O que resta a Walt é vingança. Uma trilha, segundo Gilligan, que só tomou forma após o pedido de um fã especial, um telespectador de 16 anos com câncer terminal. A família de Kevin Cordasco procurou Cranston para que ele atendesse o último desejo do menino e fosse conhecê-lo. O ator ficou comovido com o conhecimento do jovem sobre a série e impressionado com a positividade com que enfrentava sua situação. Assim, convocou outros integrantes do elenco a visitá-lo. Inclusive Vince Gilligan.
“A certa altura, eu lhe perguntei o que gostaria de ver no final da série”, contou Gilligan, sobre sua visita. E a resposta o surpreendeu
.
O menino queria saber o que acontecia com Gretchen e Elliott, os antigos sócios de Walt na empresa Grey Matter, que serviram de álibi para o dinheiro de seu tratamento médico. Personagens que Gilligan tinha esquecido e sobre os quais não se falava desde a 2ª temporada. “Eu levei o seu questionamento para uma reunião com os roteiristas e isso abriu uma nova possibilidade para o desfecho, que não teríamos se Kevin não os tivesse mencionado”, acrescenta.
O resultado foi introduzido no penúltimo episódio. Uma entrevista do casal menosprezando a contribuição de Walt, agora um criminoso procurado, em sua empresa bilionária. Uma cena vista na TV de um bar pelo derrotado Walt, enquanto espera a polícia vir prendê-lo ou dar logo um fim na sua vida miserável. E que vira a motivação que ele precisa para sair do buraco em que se meteu e reagir. “Falar mais seria entregar o final”, resumiu Gould, sobre a participação dos dois personagens.
Gilligan, porém, quis salientar a
contribuição do fã número 1 de “Breaking Bad”, até apontando o rumo do último episódio, algo que reluta em fazer, para homenagear o responsável por sua inspiração. Kevin Cordasco morreu em março.
Questionado sobre se haveria chance de redenção para Walt nos últimos minutos, ele afirma que iria contra tudo o que foi feito até então. “Como roteiristas, não temos a intenção de redimir ou condenar ninguém, apenas contar a melhor história possível, considerando a trajetória dos personagens. Mas como Saul Goodman [Bob Odenkirk] diria, ironicamente, Walt está a dois milagres de conseguir virar santo. Ou seja, por tudo o que fez nos 61 episódios anteriores, nada poderia redimi-lo. Mas isto não significa que ele vá sair de cena numa nuvem sulfurosa”.

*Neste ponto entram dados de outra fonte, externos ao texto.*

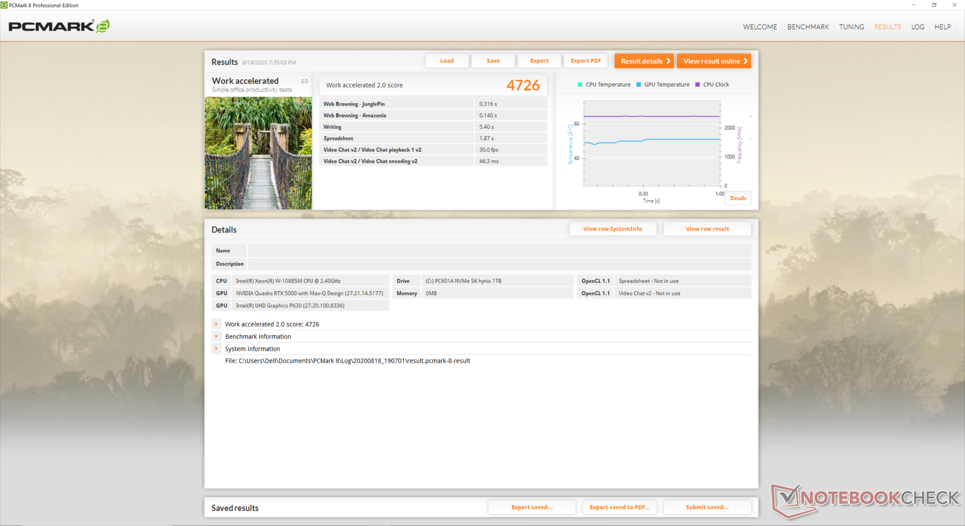Click the Load results button
Image resolution: width=965 pixels, height=526 pixels.
(x=447, y=61)
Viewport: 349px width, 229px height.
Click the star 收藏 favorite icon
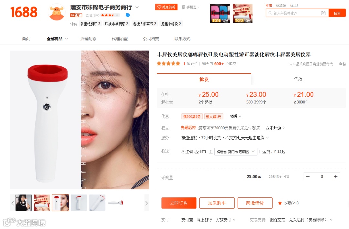point(280,203)
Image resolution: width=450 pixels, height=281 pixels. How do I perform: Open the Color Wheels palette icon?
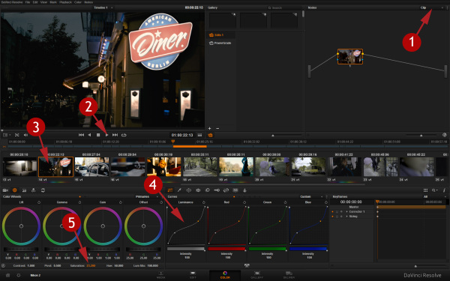point(15,190)
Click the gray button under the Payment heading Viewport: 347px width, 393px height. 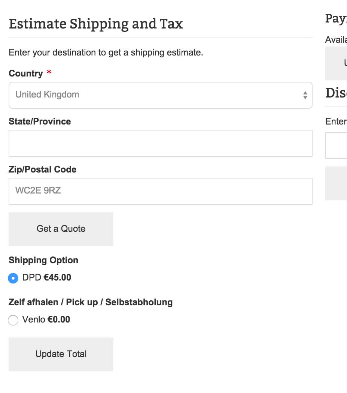(x=337, y=63)
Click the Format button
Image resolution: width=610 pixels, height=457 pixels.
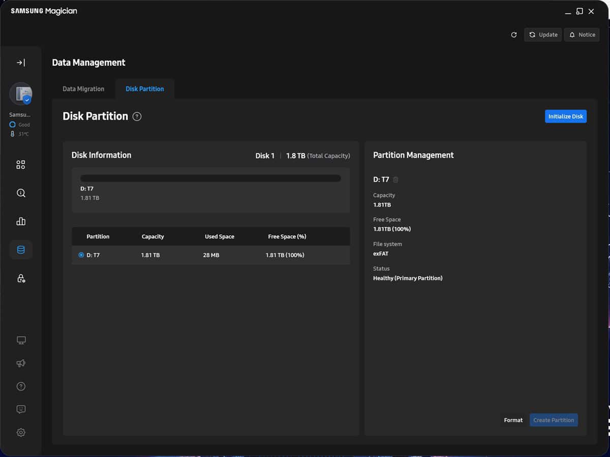(513, 420)
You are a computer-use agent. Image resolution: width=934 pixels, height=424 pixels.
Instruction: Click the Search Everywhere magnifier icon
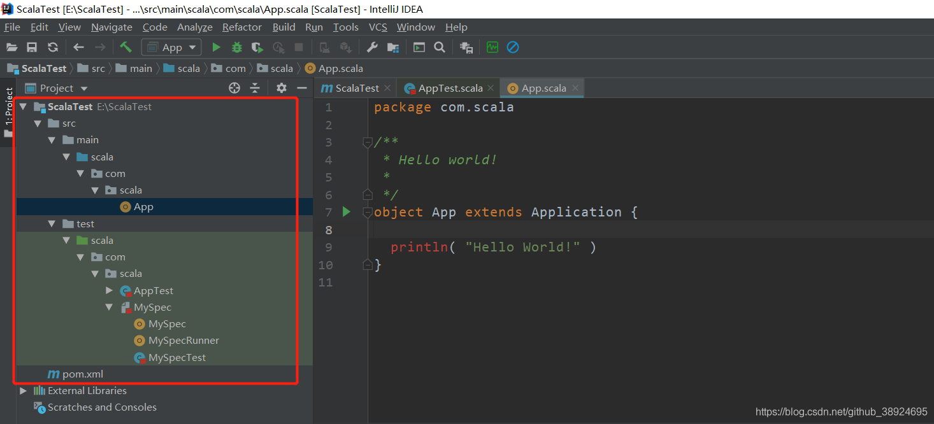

Escritor e diretor de “Felina”, o final da série, Gilligan admite ter sentido a pressão para entregar um desfecho que não arruinasse a
experiência de quem acompanhou toda a trajetória de Walt. “Mas depois de tudo filmado e editado, boa parte do peso foi embora”, explica. “Já terminamos faz seis meses. E acredito que é o fim que a série precisava. Acredito que fizemos justiça à série. Suspeito que algumas pessoas prefeririam outro fim, porque é impossível agradar a todos, como sabemos, mas me sinto satisfeito com o que fizermos.”
“Tudo que é ruim termina”, diz o slogan da temporada final, referindo-se à maldade de Walter White. Infelizmente, o que é bom também, e a TV nunca teve nada tão bom quanto “Breaking Bad”.